The amount of data that is available often dictates which method to use to determine \(S_{w}\). For the purposes of basin modelling, which requires the application of generalised lithologies and fluid types, \(S_{w}\) must be calculated from data input by the user, e.g. rock type, fluid type and depth. Laboratory-based methods for measuring \(S_{w}\) are not suitable for this work, as we are concerned with the properties of generalised rock types and fluids on the basin-scale.
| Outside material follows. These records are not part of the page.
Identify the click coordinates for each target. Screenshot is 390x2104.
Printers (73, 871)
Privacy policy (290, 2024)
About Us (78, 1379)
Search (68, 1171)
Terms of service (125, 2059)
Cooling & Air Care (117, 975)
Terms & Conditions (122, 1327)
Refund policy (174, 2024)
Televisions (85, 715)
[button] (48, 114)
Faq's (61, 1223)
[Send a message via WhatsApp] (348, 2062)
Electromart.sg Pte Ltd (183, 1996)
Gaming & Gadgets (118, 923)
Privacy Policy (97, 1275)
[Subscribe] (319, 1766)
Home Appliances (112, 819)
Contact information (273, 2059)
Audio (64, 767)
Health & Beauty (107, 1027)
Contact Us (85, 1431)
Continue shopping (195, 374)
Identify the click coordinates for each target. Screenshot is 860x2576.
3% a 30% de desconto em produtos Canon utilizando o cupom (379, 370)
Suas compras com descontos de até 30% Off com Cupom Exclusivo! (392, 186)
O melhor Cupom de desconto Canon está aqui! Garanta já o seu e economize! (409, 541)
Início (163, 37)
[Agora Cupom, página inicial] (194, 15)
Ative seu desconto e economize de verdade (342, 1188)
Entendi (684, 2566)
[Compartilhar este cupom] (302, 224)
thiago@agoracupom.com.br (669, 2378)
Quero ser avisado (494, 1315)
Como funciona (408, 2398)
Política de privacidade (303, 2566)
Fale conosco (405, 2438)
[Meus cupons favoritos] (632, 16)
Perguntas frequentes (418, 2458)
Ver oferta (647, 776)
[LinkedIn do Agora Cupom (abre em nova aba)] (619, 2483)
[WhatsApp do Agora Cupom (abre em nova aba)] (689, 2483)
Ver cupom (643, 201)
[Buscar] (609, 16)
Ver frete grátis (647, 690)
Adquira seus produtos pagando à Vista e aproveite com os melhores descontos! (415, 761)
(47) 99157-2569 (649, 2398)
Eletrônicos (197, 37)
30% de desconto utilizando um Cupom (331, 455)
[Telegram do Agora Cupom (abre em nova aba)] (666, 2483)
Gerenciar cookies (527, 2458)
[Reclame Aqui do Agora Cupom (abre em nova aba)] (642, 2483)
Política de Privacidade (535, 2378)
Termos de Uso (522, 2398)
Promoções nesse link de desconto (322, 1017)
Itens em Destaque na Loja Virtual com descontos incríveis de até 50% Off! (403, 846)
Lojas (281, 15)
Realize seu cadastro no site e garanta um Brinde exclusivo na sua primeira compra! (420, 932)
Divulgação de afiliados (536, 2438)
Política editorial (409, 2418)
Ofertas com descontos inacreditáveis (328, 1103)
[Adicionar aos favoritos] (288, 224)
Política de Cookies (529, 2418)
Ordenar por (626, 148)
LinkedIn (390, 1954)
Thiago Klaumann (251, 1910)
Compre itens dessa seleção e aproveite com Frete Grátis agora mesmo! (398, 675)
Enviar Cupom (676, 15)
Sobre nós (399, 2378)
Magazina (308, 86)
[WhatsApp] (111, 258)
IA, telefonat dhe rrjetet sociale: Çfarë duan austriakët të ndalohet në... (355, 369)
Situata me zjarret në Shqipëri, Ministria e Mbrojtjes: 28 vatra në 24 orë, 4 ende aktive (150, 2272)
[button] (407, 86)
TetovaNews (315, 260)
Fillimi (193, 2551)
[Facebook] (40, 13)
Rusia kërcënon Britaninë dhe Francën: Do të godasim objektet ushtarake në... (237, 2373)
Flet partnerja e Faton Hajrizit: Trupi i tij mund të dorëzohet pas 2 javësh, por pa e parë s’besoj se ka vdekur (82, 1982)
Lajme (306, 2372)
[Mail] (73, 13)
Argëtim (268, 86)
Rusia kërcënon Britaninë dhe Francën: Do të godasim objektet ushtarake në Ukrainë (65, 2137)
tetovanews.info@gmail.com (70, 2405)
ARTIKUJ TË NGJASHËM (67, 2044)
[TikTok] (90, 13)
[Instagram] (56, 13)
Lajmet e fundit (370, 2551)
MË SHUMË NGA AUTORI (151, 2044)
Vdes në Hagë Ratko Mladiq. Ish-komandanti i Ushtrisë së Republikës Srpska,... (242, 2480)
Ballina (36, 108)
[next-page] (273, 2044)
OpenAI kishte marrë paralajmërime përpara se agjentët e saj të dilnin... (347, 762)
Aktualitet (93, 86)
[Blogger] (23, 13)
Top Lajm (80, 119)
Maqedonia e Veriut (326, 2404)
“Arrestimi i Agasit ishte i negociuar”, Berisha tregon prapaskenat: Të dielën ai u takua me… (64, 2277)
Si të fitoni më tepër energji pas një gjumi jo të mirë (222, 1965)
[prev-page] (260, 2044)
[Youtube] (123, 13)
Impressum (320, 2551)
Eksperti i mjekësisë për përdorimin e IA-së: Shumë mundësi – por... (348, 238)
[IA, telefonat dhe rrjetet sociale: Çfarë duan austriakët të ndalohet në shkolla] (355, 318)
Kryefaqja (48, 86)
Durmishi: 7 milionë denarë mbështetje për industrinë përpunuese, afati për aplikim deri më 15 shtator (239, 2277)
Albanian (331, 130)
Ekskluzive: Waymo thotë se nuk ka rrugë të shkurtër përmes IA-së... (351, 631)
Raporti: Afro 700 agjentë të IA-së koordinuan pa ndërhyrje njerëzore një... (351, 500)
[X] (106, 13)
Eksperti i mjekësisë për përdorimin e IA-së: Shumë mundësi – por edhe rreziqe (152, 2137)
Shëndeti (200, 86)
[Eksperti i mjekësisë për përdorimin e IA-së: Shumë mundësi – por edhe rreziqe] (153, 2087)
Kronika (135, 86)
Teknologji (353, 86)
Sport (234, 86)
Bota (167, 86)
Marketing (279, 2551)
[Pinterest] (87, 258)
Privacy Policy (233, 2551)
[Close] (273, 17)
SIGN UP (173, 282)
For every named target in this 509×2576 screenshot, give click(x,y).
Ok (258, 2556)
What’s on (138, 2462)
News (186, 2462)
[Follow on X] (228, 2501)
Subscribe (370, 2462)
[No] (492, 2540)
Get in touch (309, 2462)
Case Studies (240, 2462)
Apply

The results of early experiments indicated that the product of \(\phi\) and \(S_{w}\) is constant⁵². The magnitude of this constant was shown to be a related to rock type and indirectly to permeability, k. Better quality rocks were found to correspond with low constant values. Extensive analysis of core data and petrophysical estimates of porosity and irreducible water saturation, from all types of reservoirs worldwide, suggests that this relation is a unique solution to a more general equation:

$$\begin{aligned} \phi ^{Q} \times S_{w} = C \end{aligned}$$

(14)

whereby the value of the power function Q ranges from 0.8 to 1.3, with many reservoirs close to 1.0. For sandstones, \(0.02< C < 0.10\) and \(0.005< C < 0.06\) for carbonates. The values of Q and constant C can be easily derived by plotting log\(\phi\) against log\(S_{w}\). The gradient of this linear plot \(= Q\). Projection of the straight line against \(\phi = 1.0\) gives the value of the constant, C^52,53. Figure 9 shows the relationship between \(S_{w}\) and \(\phi\) calculated using Eq. (14) and depth from Eq. (12). Uncertainties may be calculated using the upper and lower bounds of experimental constants and exponent terms from laboratory measurement⁵³. Uncertainty increases significantly as porosity is reduced through compaction (\(\phi < 5\%\)) and with depth. Uncertainties increase significantly below 2 km and cover almost the entire range of possible \(S_{w}\) values by 4 km depth. Hence, we recommend that application of this methodology should be limited to depths above 2 km. Future laboratory measurements of coefficients of Eq. (14) may lower uncertainties and increase model robustness beneath 2 km.

Figure 9

Connate water saturation (\(S_{w}\)) as a function of porosity and depth calculated using parameters for sandstone and carbonate and Athy’s relation^7,48,53. (A,B )= sandstone, (C,D) = carbonate. Grey regions represent uncertainties calculated using upper and lower bounds of experimental constants for Eq. (14)⁵³. Uncertainties beyond depths of 2 km become significant, hence we do not extend this method beyond this depth.